Joseph Goss (1838-1885) was an English bare knuckle boxer. He emigranted to the United States of America in 1867. After defeating Tom Allen in Boone County, Kentucky, he held the American and what many boxing historians now consider the World Heavyweight boxing championship from 7 September 1876 to 30 May 1880. Although he rarely scaled more than 160 pounds, the clever and aggressive Goss routinely fought men both bigger and heavier than himself.

==Early life and career==
Goss was born on 6 November 1837 in Northampton, Northamptonshire, East Midlands, England. His father was a shoemaker, and brought his son up in that trade. By 18, Goss was fighting exhibitions at county fairs and beginning to win a reputation as a talented hard hitting boxer. At the age of twenty, Goss began his career with a 90-minute victory over George Ayers at London's Brompton Bushes for the modest sum of £5. Goss then defeated Jack Rooke in a marathon 64 rounds taking an hour and forty-four minutes on 20 September 1859 in Leaseford, England.

On 17 July 1860, Goss defeated Bodger Crutchley in 120 rounds lasting 3 hours and 20 minutes for a split of £100. He defeated Bill Ryall convincingly, first on 24 September 1861 in 37 rounds requiring 2 hours and 50 minutes for £50. In their second meeting, on 11 February 1862, Goss, with astonishing persistence, fought with one hand from a dislocated shoulder for $100, drawing with Ryall in 36 rounds, requiring 3 hours and eighteen minutes.

==English Middleweight champion, 1862==
In an important bout on 25 November 1862 for £25 a side, Goss defeated John "Posh" Price for the Middleweight championship of England in 66 rounds, at Stonebridge. The fight had been moved once due to pressures from police. The first hour of fighting appeared fairly equal but afterwards Price appeared visibly exhausted. After one hour 40 minutes and a hard-fought 66 rounds, Price went down without a blow, unable to continue, and his seconds threw in the sponge signalling an end to the bout in what would be considered a technical knockout today. Goss claimed the middleweight championship of England. Both men fought at 10 Stones, 12 pounds or roughly 69 kg (152 lbs.) catchweight, below Goss's future fighting weight and what would now be considered below middleweight range.

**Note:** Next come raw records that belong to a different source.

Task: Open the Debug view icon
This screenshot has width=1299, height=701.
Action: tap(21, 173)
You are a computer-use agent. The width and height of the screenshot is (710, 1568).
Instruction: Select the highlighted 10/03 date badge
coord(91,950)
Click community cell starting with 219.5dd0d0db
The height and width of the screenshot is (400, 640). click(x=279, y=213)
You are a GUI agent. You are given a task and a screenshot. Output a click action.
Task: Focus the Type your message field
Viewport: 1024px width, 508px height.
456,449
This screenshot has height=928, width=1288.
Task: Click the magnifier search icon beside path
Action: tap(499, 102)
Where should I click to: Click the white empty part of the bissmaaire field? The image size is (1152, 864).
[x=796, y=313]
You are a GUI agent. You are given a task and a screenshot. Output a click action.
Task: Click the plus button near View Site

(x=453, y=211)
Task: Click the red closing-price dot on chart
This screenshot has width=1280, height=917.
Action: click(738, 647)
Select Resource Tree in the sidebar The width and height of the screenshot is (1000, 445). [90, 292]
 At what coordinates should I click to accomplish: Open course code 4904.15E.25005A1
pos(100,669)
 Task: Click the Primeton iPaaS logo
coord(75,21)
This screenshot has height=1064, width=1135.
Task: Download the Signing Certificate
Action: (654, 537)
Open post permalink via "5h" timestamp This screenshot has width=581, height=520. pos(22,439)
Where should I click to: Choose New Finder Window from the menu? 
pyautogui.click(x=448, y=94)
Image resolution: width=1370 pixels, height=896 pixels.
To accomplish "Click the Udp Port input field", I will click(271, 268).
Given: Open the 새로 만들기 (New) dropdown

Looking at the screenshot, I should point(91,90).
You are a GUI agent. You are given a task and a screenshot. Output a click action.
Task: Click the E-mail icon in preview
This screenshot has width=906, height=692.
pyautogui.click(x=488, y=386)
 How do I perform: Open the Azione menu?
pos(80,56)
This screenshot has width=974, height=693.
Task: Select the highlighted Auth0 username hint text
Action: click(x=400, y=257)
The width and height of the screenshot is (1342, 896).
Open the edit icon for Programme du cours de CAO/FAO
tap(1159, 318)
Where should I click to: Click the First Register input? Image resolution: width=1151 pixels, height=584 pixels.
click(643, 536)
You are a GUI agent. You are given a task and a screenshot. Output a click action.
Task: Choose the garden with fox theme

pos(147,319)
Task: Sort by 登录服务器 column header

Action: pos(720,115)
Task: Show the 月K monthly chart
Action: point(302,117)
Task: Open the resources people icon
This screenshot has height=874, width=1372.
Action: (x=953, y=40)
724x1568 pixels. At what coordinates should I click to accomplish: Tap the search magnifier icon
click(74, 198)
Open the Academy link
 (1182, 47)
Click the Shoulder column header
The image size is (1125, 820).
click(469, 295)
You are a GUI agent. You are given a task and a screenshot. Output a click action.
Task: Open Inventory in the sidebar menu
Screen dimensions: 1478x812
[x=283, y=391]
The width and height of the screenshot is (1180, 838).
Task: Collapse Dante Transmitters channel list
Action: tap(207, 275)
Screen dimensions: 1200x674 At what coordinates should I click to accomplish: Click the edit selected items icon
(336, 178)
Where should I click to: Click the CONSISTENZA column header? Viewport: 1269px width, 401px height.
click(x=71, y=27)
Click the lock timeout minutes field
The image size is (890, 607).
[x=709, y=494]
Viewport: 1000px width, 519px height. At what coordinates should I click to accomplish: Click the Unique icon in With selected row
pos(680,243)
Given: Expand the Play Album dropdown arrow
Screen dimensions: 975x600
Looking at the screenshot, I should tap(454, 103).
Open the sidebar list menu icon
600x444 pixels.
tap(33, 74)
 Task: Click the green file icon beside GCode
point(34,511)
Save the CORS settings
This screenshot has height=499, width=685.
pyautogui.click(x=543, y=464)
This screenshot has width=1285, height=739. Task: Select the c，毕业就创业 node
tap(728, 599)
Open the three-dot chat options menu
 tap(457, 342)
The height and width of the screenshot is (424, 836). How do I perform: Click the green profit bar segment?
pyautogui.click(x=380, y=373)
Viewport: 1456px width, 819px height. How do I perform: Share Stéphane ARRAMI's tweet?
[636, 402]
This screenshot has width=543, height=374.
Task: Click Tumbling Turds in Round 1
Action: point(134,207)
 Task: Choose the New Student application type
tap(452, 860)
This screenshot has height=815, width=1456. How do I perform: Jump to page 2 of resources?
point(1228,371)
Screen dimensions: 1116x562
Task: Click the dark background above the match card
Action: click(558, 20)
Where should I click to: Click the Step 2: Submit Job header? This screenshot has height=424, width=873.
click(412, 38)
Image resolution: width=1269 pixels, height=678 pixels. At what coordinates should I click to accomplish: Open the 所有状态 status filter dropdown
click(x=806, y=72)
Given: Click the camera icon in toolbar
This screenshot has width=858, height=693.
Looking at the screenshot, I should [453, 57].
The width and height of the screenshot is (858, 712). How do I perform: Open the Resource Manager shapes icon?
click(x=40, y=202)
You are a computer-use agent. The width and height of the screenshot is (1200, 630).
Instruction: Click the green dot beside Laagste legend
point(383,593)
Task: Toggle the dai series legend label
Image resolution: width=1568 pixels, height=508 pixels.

Goss lost one of the few matches of his early career when Hall of Famer Jem Mace defeated him in 19 rounds (1 hour and 55 minutes) near London on 1 September 1863 for the exceptional purse of £500 a side. The title bout was for the middleweight championship of England. Mace won the bout, Goss being "knocked out of time", or down and unable to continue the fight. Eluding the police, the large crowd had to be moved from two previous locations to Plumstead Marshes, Southeast of London.

According to the Irish Post Goss lost to future American Champion Joe Coburn in a buildup to his fight with Jem Mace, which was to take place in Piercetown, Tipperary, Ireland in 1864.

Goss fought a 1-round draw against Jem Mace on 24 May 1866 near Meopham, Kent that was considered to be for the English Heavyweight Championship. Very few blows were struck, when after 1 hour, the referee leapt into the ring and facing the laughter and hisses of the crowd, declared the fight a "drawn battle". Mace later claimed he had sprained an ankle severely a few nights before.

Mace with right to Goss's eye, 1866

In a major loss, Jem Mace defeated Goss on 6 August 1866 in 21 rounds near a spot off the Thames known as Long Reach between Purfleet and Gravesend in what boxing historians concur was an attempt at the English Heavyweight Championship. By one reliable account, the ring used was only sixteen feet square, eight square feet shorter than the regulation size. Mace was said to still be suffering from a strained left foot or ankle. In a close physical matching, Goss was nearly the same height, and only a few pounds lighter, at around 158 pounds, not considered in the heavyweight division today. Goss, though he had the vitality of a man nearly seven years younger, did not gain from the advantage, as Mace's experience, skill, and conditioning seemed to count for more than the wear he'd received from his years in the ring by age 35. Mace deftly avoided Goss's strong rushes with a shift of his shoulders or a bob of his head, showing great flexibility and speed. In the third round, Mace tripped Goss by extending his left foot behind Goss and pushing him down. Mace could strike or counter quickly, particularly using his left, and often did so under Goss's defenses, even in the early rounds where he scored early and with precision. Mace, in the 14th through 20th rounds, got the better of Goss, frequently striking his left eye with his right fist. At the end of the match in the 21st round, Mace remained strong, but Goss was groggy and weak. Mace was said to have very few injuries, but Goss had been battered around the "head, face, neck, and chest", with loosened teeth and badly battered eyes. In the final round, Goss's seconds threw up the sponge ending the fight when their boxer staggered in his attempt to land a blow on Mace, who defended himself by merely stepping aside.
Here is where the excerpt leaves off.